Mechanisms of LXR-mediated control of obesity-induced metaflammation and insulin-resistance

Abstract

[eng] Obesity is nowadays considered a pandemic disease, and its incidence correlates with the concomitant increase of a set of associated comorbidities, including T2D, cardiovascular diseases, fatty liver disease, among others, which are all grouped within the metabolic syndrome. Insulin resistance is frequently developed in obesity and seems to be a common link to these associated diseases. Many efforts have focused in deciphering the mechanisms underlying insulin resistance, being metaflammation, that is the chronic low grade inflammatory response in the adipose tissue associated to obesity, the most well-documented. In this scenario, it is urgent to explore the relevance of anti-inflammatory actors as insulin-sensitizing agents.

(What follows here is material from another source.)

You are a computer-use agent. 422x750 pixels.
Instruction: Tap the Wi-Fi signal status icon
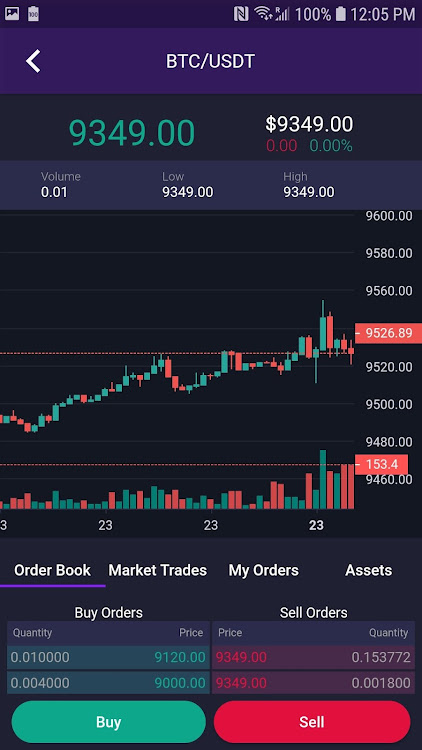click(263, 14)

The nuclear receptors LXRs represent interesting therapeutic targets that can be pharmacologically activated by synthetic high affinity agonists. Accumulated evidence, including work from our group, indicates the importance of the LXR pathway in the negative control of inflammatory conditions. In this work we have focused in better understanding several aspects of LXR biology. On one side, using primary murine macrophages, our results suggest that negative crosstalk between LXRs and the pro- inflammatory transcription factor IRF1 occurs in a gene-specific manner during the macrophage response to IFN-!. Notably, IRF1 plays a fine-tuning role in the control of the expression of the LXR target CD38. On the other side, we have evaluated the consequences of LXR activation in a murine model of obesity-associated insulin resistance. Pharmacological administration of an LXR agonist resulted in decreased body weight and basal glycemia and in improved systemic insulin sensitivity in diet-induced obese mice. However, these effects did not correlate with broad inhibitory actions on metaflammation. Our results suggest that the insulin-sensitizing actions mediated by LXRs require functional systemic expression of the multi-functional protein CD38, but these effects do not depend on CD38 expression specifically in bone marrow-derived cells. In addition, our studies indicate that CD38-deficient mice are partially protected from both the increase in adiposity and the development of insulin resistance in response to a high fat diet, and this phenotype is not mediated by the lack of expression of CD38 in bone marrow-derived cells.

In summary, this work unravels the importance of the multi-enzymatic protein CD38 in the insulin- sensitizing actions of the LXR pathway and opens the door to more precisely characterize the function of the LXR-CD38 axis specifically in metabolic cell compartments.